Vivimos en la era de la imagen. Esta afirmación de Perogrullo sirve para ilustrar una carencia, lo poco habituados que estamos a la oralidad artística. Si leer nos cuesta, cuánto más escuchar. Parece que quienes tuvimos el privilegio en nuestra infancia de oír cuentos (sólo los niños lo conservan durante un tiempo), hemos ido perdiendo esa mágica costumbre a lo largo de los años y hoy fijar nuestra atención auditiva por más de dos minutos suele ser un empresa dificultosa.

Es sabido que la literatura nació oral y que a lo largo de los siglos los hombres y las mujeres mantuvieron el goce de oír historias en prosa y verso. El antecedente más ilustre, Homero y sus dos obras magnas: «Ilíada» y «Odisea». Estas obras las recitaba un rapsoda durante varios días en los palacios y en las plazas de toda Grecia.
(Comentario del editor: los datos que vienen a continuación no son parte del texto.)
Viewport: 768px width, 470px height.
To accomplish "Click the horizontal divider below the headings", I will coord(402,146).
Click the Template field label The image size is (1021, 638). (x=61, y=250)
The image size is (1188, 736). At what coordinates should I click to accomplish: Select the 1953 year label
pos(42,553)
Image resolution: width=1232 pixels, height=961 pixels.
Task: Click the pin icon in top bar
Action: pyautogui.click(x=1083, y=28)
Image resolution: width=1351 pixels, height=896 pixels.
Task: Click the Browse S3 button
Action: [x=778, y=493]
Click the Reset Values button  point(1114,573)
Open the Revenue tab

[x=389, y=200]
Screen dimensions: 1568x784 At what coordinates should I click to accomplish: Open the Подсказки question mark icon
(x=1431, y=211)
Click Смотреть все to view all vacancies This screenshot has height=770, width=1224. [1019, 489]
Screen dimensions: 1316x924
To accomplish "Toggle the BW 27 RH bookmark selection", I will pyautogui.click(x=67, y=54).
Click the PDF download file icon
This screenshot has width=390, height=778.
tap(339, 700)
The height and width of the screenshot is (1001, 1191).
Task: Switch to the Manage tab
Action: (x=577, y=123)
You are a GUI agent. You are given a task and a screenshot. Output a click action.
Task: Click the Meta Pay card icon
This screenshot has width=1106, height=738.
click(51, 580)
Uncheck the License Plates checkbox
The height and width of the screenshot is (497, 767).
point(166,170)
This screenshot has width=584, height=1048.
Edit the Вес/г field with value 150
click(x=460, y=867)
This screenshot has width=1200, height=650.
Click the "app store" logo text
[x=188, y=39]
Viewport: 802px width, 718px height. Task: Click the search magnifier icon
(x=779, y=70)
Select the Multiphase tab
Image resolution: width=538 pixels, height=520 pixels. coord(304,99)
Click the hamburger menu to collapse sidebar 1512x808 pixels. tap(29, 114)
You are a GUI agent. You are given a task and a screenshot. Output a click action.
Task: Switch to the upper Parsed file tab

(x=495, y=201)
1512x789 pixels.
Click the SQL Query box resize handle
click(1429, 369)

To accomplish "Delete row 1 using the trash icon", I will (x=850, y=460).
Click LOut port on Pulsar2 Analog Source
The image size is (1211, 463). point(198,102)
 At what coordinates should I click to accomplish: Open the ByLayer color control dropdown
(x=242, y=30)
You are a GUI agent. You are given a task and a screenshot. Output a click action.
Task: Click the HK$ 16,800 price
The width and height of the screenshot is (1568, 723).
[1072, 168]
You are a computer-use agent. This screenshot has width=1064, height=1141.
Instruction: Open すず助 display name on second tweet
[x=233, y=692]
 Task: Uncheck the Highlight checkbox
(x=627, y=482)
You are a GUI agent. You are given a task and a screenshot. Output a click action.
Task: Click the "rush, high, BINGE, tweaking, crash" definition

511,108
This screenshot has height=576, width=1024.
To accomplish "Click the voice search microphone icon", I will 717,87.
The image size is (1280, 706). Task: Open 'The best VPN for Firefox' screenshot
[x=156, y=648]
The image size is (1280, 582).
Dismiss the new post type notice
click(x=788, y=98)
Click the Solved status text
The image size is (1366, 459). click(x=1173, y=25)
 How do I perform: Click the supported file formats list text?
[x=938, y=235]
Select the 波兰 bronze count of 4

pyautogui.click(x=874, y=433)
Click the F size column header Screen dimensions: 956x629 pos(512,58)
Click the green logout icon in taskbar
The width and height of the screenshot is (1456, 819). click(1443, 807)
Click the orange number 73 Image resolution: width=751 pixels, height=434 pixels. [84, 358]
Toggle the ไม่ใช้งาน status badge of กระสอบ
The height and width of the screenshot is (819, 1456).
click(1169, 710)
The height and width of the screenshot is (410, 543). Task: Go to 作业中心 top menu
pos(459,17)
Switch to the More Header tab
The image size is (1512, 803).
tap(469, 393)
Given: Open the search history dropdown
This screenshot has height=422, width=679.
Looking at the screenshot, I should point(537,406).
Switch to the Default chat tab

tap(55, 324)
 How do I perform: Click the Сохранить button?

El rapsoda era semejante a un payador actual que dominaba las técnicas de narración y versificación y que memorizaba e improvisaba grandes cantidades de versos.

En la Península Ibérica, allá por los siglos XIII y XIV circulaban unos poemas que se acompañaban con música y eran recitados o cantados por los juglares en las plazas y castillos de cada pueblo. Esos poemillas eran los romances y servían para rescatar historias y referir hechos de guerras e incluso algunos funcionaban como verdaderos noticieros ante un público ávido de oír novedades.

Muchos de ellos todavía los oímos en los juegos de las niñas: «Estaba Catalinita/sentada bajo un laurel,/con los pies en la frescura/viendo las aguas correr…».

Creo que uno de los últimos casos masivos de concentración ante un hecho sonoro literario ha sido el del radioteatro. Las obras que se emitían, en la gran mayoría de los casos provenían de personajes populares tratados desde una vertiente romántica exagerada. Así, había historias sobre los gauchos Juan Moreira, «Hormiga Negra» y Juan B. Bairoletto; también, sobre una serie de figuras teñidas de religiosidad como la Difunta Correa, Ceferino Namuncurá y el Gauchito Gil. Además estaban las historias adaptadas de obras literarias de renombre y otras cuyo tema central era el amor.

El radioteatro provocaba la reunión con el solo objetivo de escuchar, de imaginar por el timbre de voz la belleza de Julieta, el coraje de Bairoletto o la bondad de Ceferino. Cada uno de los y las oyentes tenía una representación diferente de lo que oía y por espacio de media o una hora el mundo era puro sonido e imaginación.

De mi infancia, cuando el radioteatro estaba herido de muerte, recuerdo algunos nombres que durante años colmaron de fantasías las horas del descanso de mi gente. Oscar Ubriaco Falcón, Omar Abué y sus compañías me abrieron una puerta a una dimensión diferente de mis días rurales, en noches frías junto a la cocina de leña, la misma sensación de libertad que quizá experimentaron los que hoy recuerdan en el Alto Valle a Jorge Edelman.

Todo eso pertenece a un mundo ya alejado y sin embargo próximo, un mundo en el que la palabra dicha era un diapasón de misterios, fantasías y ensueños.